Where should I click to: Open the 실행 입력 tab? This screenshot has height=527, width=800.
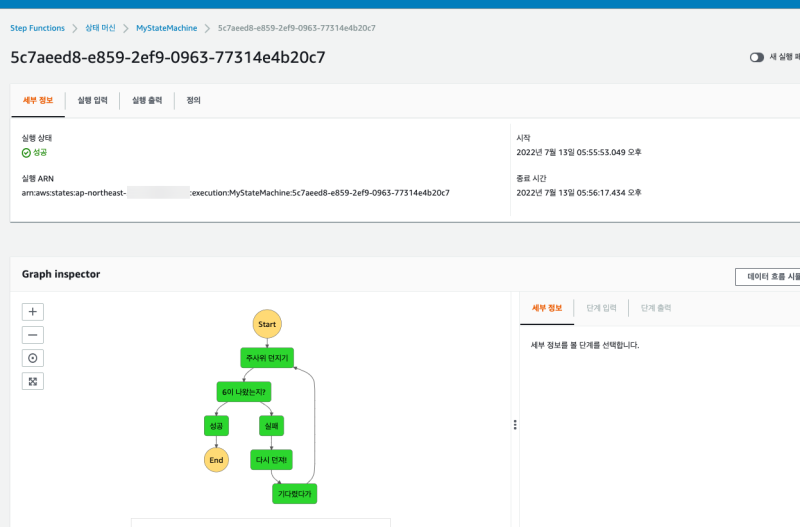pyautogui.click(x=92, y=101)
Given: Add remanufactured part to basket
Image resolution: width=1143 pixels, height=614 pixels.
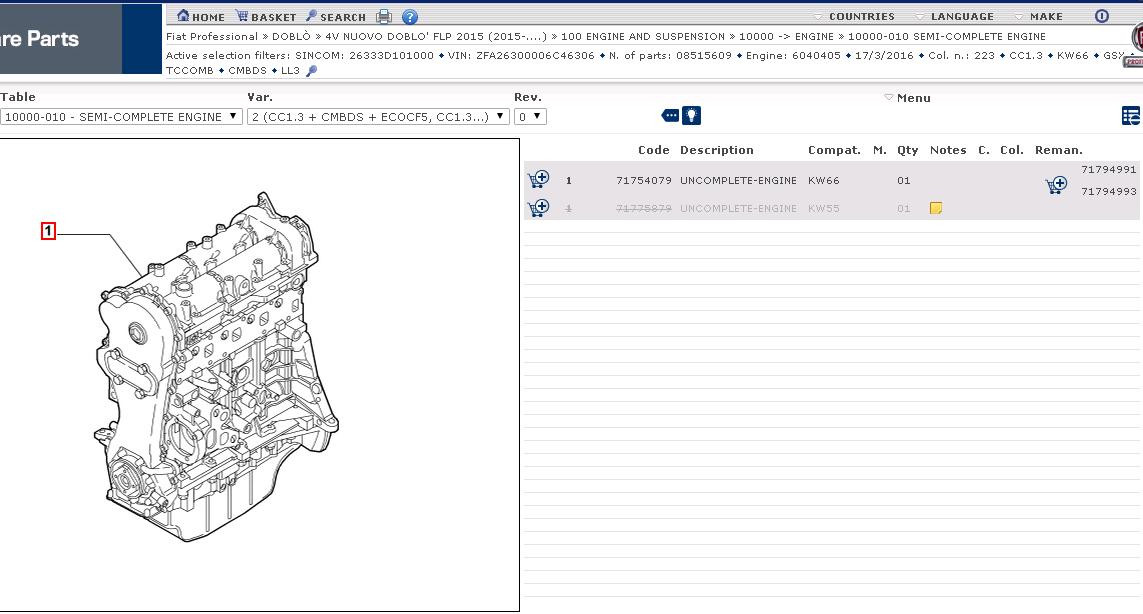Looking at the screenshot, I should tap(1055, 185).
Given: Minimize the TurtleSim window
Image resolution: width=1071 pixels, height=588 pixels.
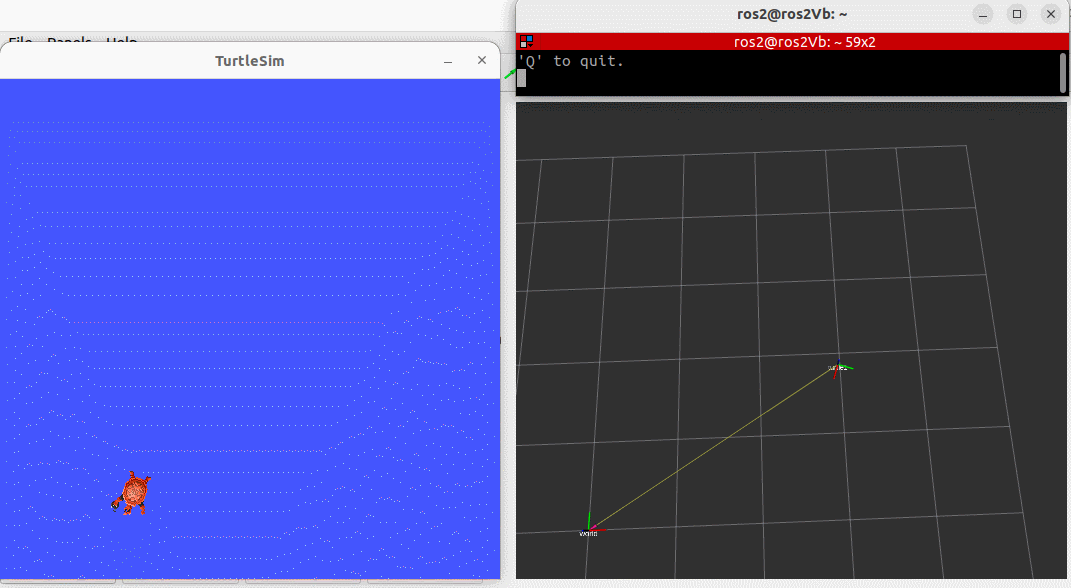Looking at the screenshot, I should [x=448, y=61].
# # # # # # #
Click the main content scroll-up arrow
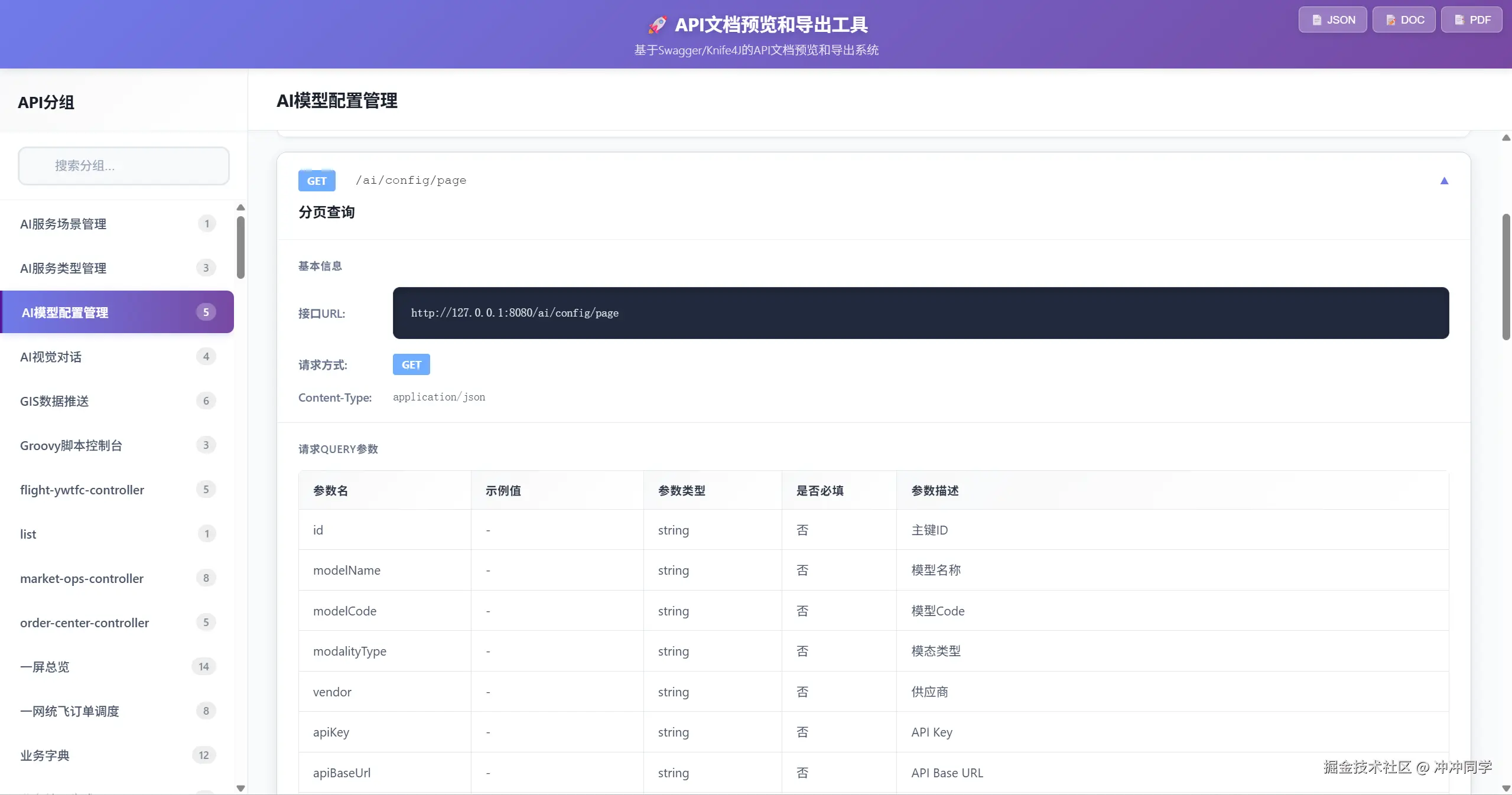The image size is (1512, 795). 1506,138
# # # # # # #
Copy out the listing word for word, from the line that contains "Given: Add remanufactured part to basket" through the line that contains "Looking at the screenshot, I should [x=448, y=61].", with both of those lines included. Omit the pictures from your copy.

Given: Add remanufactured part to basket
Image resolution: width=1143 pixels, height=614 pixels.
Looking at the screenshot, I should tap(1055, 185).
Given: Minimize the TurtleSim window
Image resolution: width=1071 pixels, height=588 pixels.
Looking at the screenshot, I should [x=448, y=61].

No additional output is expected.